BEGIN

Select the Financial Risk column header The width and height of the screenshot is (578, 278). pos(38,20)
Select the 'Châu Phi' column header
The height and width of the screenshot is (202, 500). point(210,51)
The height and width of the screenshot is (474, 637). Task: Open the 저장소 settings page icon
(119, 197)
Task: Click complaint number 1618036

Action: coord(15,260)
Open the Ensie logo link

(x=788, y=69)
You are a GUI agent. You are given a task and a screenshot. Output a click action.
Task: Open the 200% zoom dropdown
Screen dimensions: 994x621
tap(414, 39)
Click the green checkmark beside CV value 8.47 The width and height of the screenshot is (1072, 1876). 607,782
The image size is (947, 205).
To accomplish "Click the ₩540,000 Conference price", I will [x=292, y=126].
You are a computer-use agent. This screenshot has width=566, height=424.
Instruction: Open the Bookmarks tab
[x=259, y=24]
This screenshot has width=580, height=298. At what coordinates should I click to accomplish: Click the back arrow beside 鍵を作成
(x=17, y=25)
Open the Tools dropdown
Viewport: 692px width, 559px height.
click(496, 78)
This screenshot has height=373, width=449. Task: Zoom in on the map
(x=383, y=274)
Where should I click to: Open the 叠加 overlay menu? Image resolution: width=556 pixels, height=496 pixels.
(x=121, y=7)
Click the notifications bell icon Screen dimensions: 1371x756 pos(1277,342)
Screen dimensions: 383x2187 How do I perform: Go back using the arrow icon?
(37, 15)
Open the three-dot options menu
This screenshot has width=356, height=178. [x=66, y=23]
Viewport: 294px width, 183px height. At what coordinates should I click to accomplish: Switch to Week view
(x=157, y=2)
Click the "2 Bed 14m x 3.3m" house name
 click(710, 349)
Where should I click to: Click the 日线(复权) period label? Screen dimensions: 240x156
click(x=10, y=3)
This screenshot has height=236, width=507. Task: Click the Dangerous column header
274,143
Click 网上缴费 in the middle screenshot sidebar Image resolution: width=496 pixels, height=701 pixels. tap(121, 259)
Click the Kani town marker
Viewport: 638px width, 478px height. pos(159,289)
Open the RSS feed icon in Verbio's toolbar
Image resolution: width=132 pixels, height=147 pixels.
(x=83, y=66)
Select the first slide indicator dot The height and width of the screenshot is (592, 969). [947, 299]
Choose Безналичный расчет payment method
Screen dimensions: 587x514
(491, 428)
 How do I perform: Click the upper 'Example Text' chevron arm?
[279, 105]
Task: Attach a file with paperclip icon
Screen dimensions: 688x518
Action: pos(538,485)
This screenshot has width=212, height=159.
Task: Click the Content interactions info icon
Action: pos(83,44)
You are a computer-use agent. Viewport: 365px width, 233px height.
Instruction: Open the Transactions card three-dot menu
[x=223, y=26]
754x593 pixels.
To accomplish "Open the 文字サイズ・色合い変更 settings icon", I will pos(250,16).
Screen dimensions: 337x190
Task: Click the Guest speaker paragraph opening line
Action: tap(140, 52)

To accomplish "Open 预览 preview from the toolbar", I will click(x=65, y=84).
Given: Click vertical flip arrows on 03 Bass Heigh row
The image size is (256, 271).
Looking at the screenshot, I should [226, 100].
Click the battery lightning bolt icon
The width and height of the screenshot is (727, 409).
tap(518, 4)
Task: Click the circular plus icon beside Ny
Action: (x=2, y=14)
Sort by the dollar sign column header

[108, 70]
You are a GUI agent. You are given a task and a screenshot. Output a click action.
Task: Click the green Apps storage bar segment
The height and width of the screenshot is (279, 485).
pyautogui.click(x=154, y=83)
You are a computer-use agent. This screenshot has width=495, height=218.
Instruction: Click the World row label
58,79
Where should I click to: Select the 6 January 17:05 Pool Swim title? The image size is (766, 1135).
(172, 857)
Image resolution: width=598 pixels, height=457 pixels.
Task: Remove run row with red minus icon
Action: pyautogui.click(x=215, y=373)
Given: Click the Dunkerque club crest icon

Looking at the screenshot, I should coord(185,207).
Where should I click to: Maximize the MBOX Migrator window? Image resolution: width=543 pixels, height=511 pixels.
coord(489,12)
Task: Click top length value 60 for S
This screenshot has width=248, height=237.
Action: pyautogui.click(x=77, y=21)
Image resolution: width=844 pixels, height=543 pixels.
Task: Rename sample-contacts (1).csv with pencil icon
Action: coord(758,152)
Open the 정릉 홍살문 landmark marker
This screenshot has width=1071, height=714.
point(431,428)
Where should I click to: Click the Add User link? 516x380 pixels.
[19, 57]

END

What the task asks
Filter the data for the string "green" and copy every line that has it.

Written answer
Click the green checkmark beside CV value 8.47 The width and height of the screenshot is (1072, 1876). 607,782
Task: Click the green Apps storage bar segment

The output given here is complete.